Tired of winter? Paint on a Dutch island off the coast of Venezuela, next month.
You will need to act quickly and book your plane ticket for Plein Air Curaçao, as it runs March 9-18.
As if going to a tropical island to paint in March isn’t enticing enough, Plein Air Curaçao is offering artists the chance to paint underwater, in scuba gear or snorkeling equipment.
If that sounds novel, well, it is. But not unprecedented. A man named Zarh H. Pritchard dove 65 feet in Tahiti in 1904 and painted a piece with oil paints that were specially ground to be extra thick, and with “oil crayons.” There are several practitioners of underwater painting in the world today. At Plein Air Curaçao, Alexander Belozor and several others will show interested painters how to dive and paint, using non-toxic paints and canvases weighted down with rocks or attached to Belozor’s invention, the “seasel.”

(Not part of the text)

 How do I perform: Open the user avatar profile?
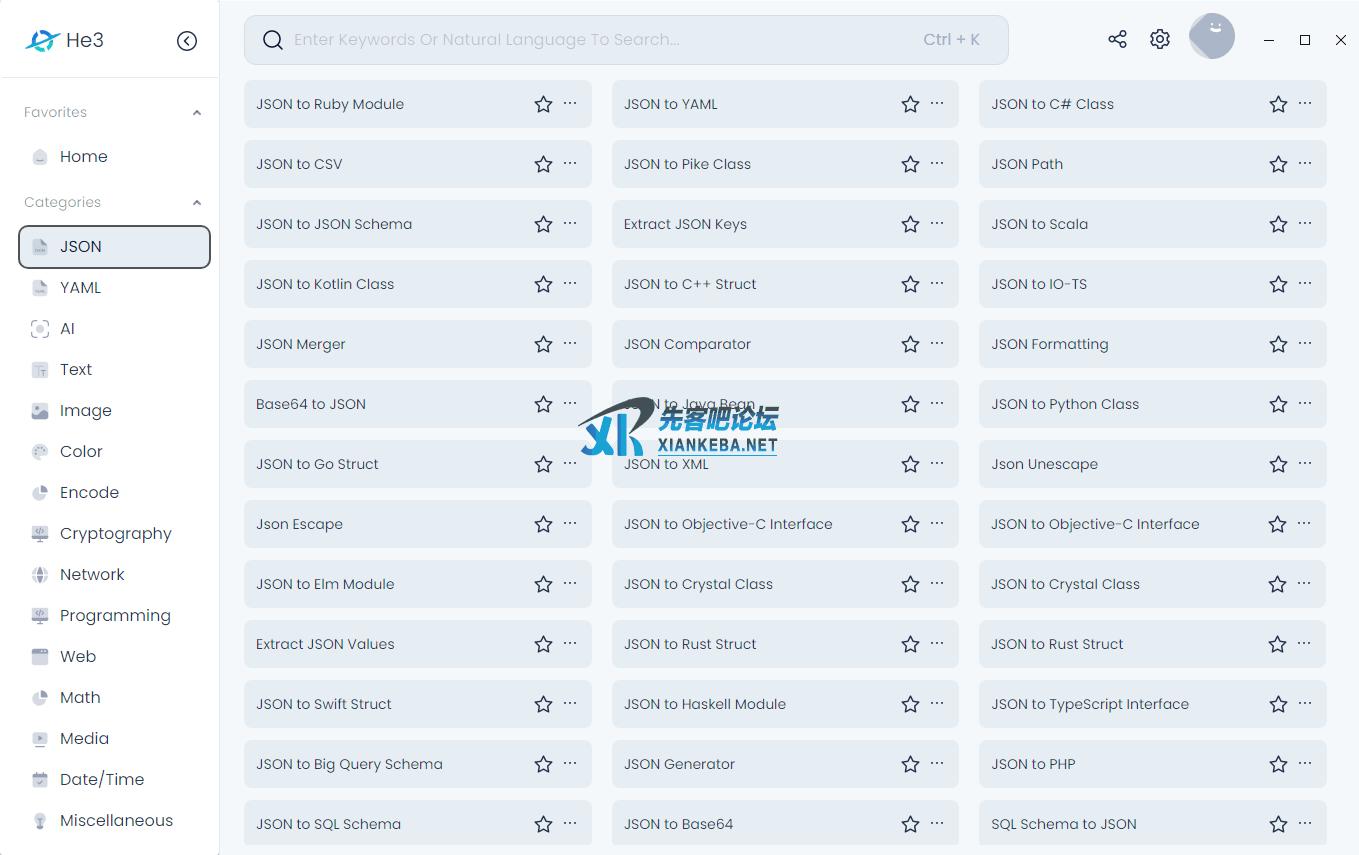[x=1211, y=37]
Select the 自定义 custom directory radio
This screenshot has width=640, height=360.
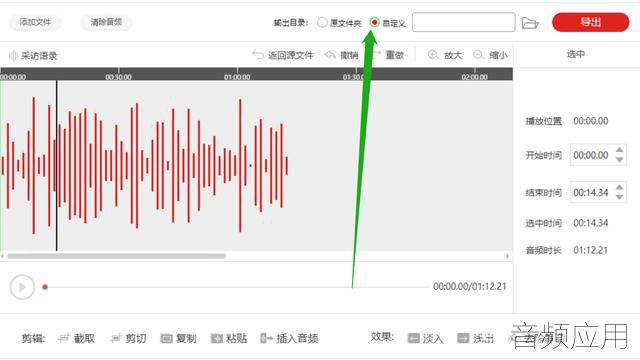click(374, 22)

Painting underwater obviously has its challenges. Artists generally have less than an hour to complete a piece. Divers must be careful not to stir up the sand and sediment on the ocean floor, which will obscure the scene. Artists have to be particularly mindful of the potential impact of their presence and activity. “The paint is used straight from the tubes and choice of colors is limited,” adds Barnard. “Color perception is different underwater (bright red may become a dull brown or black). Palette knives and fingers are used instead of brushes. The canvas must be covered with a waterproof adhesive coating. The canvas is washed well with fresh water after completion.” A video of artists painting underwater is viewable here.
Painters at the event will work at depths of anywhere from two to 20 feet. Of course, most artists will opt for terrestrial setups. That is the bulk of the work at Plein Air Curaçao.